Title: Aging Degradation Characteristics and Long Term Performances of Structural Materials for Energy Conversion Systems

Speaker: Dr. Xiangyu Zhong

Time: 8月17日（周五）上午9:00-11:00

Venue：南区一楼报告厅

Aging Degradation Characteristics and Long Term Performances of Structural Materials for Energy Conversion Systems

Xiangyu Zhong*, Jian Xu, Fethi Hamdani, Nishith Kumar Das, Tetsuo Shoji. 

Degradation of material used in the safety boundary components of energy conversion systems can be a kind of critical phenomena which impacts a structural integrity and safety and also reduces a utilization factor of the power plant resulting in economical burden. Despite regular maintenance and tightly regulated operating procedures, aging related failures, including creep, stress corrosion cracking, corrosion fatigue and high temperature oxidation, do occur in the energy conversion systems.

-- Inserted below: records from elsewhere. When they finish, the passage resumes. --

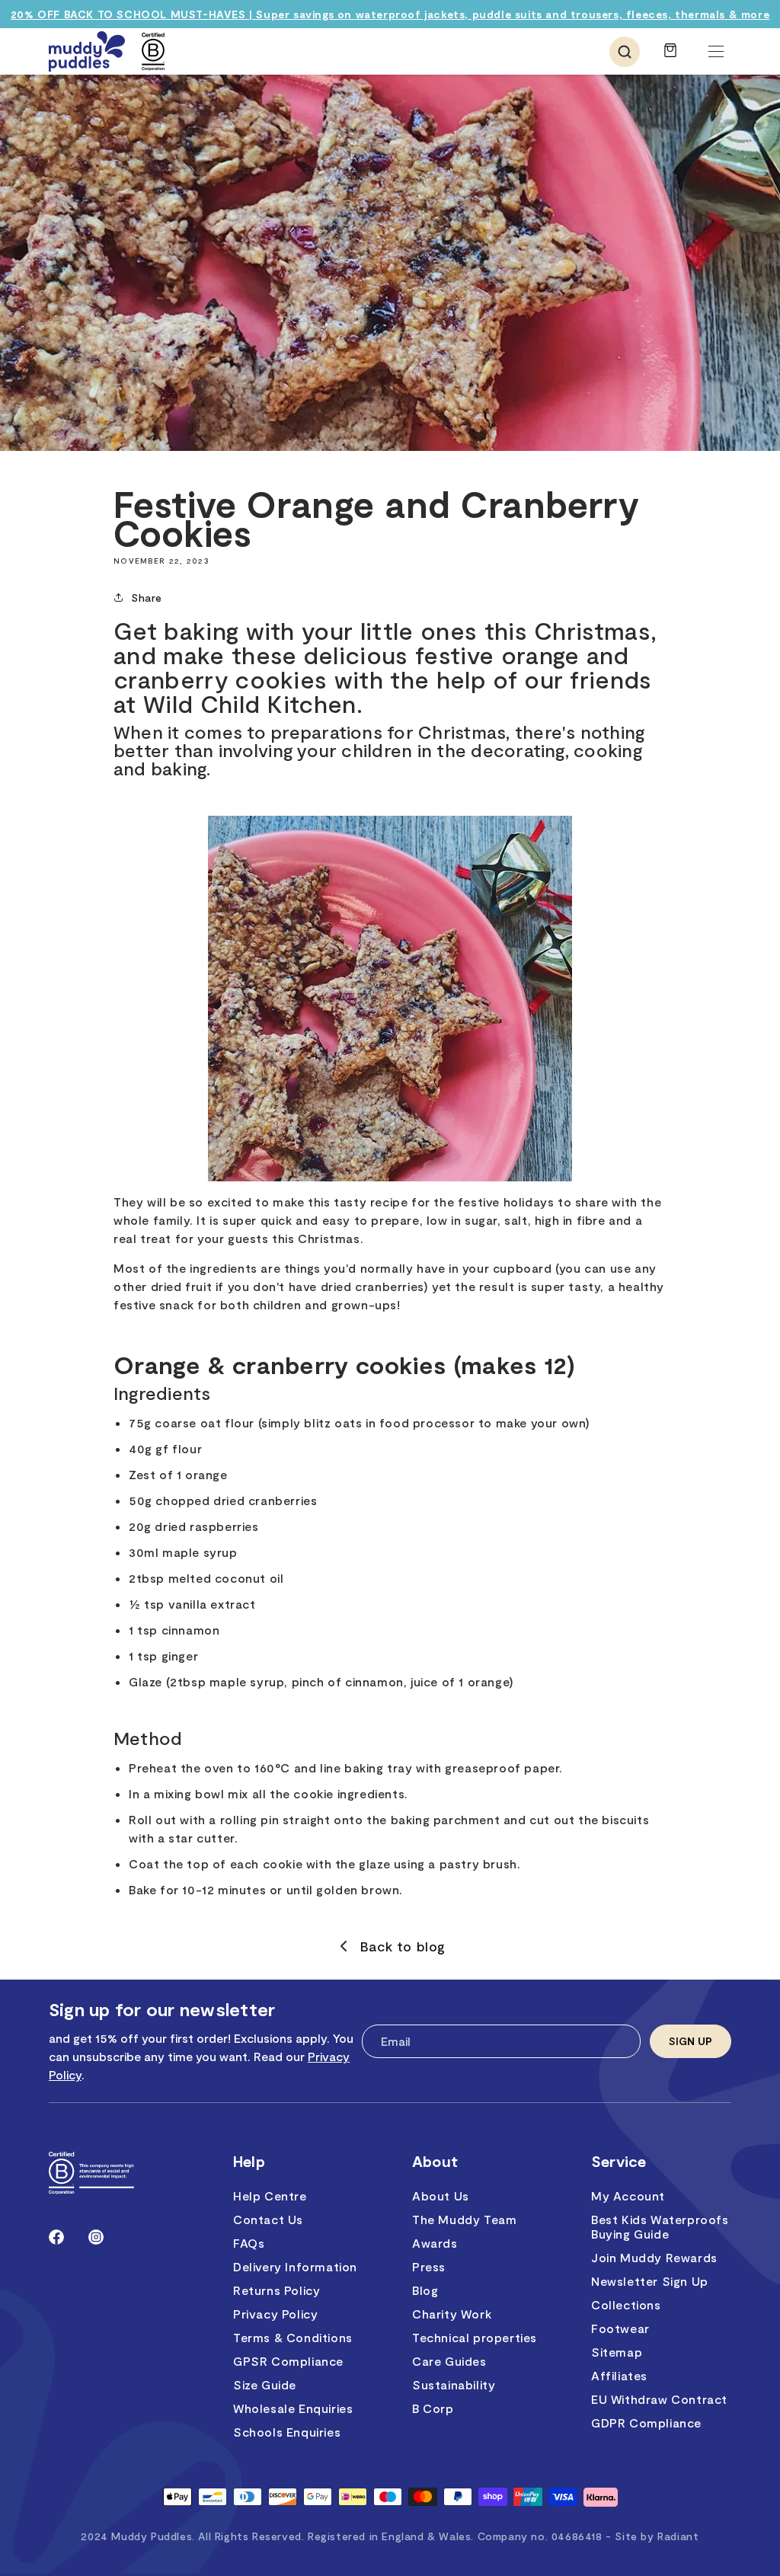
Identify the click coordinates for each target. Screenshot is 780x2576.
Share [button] (146, 597)
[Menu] (716, 52)
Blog (425, 2290)
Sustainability (453, 2384)
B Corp (433, 2408)
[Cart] (670, 57)
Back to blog (403, 1946)
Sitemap (616, 2351)
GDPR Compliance (646, 2422)
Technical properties (474, 2337)
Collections (626, 2304)
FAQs (248, 2243)
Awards (435, 2243)
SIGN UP (690, 2040)
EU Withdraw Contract (659, 2399)
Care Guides (449, 2361)
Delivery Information (295, 2266)
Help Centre (270, 2195)
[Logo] (87, 51)
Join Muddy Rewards (654, 2257)
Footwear (620, 2328)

In the present work, some structural components after long-term service in a supercritical power plant were analyzed by using various analytical techniques. For the 9Cr-1Mo superheater weld-joint, a lot of cavities along the grain boundaries and in grains were also observed in the FGHAZ. It may relate to the grain size in FGHAZ is much smaller than that in other zones. Grain boundary sliding can be a predominant constraint relaxation process in FGHAZ with a greater number of grain boundaries. It showed that this region is most susceptible to creep crack initiation and propagation with prolonged service time at supercritical power plant environments. For the T12 water wall tube, it was found that the oxide scale formed on the inner wall of the tube was a multi-layer structure with a porous outer layer consisted of Fe₃O₄ and Cr-rich ɑ-Fe₂O₃ and a dense inner layer consisted of Cr-rich spinel. The Cr-rich oxide was observed as striations parallel to the oxide/metal interface and the Cr and Mn enrich in the outer layer of the oxide scale were also observed. Some cavities are also observed in the oxide scales. The grain boundaries and voids are the short-path of oxygen diffusion into the metal and the intergranular oxidation was observed. It can be predicted that the possibility for the intergranular stress corrosion cracking (IGSCC) initiation of T12 is higher after long-term service in the supercritical fossil power plant, resulting in the short lifetime of the structural materials.

In order to improve the performance of the structural material used in advanced ultra- supercritical (A-USC) power plant, some iron-based heat resistant alloys were developed with an equivalent creep resistance to nickel-based alloys and also with an equivalent super critical steam oxidation resistance to 310S stainless steel. The alloys show that the addition of Zr and Nb significantly improve the creep and oxidation resistance under A-USC condition. These new alloys can be strengthened during the creep deformation by a formation of very fine Laves phase formation and can enhance the reliability and longevity of the structural component. These new alloys could be promising candidates for the A-USC plant structural component.

Speaker’s Biography:

Dr. Xiangyu Zhong graduated from the Institute of Metal Research (IMR), Chinese Academy of Sciences (CAS), with a PhD degree in 2013. He joined the New Industry Creation Hatchery Center (NICHe) of Tohoku University, as a post-doctoral researcher after he graduated from the IMR. Now he is the assistant professor of the New Industry Creation Hatchery Center (NICHe) of Tohoku University. His present works focus on the on the high temperature oxidation, stress corrosion cracking and corrosion fatigue of alloys used in energy conversion system. He is also interested in the development and evaluation of new corrosion resistant alloys.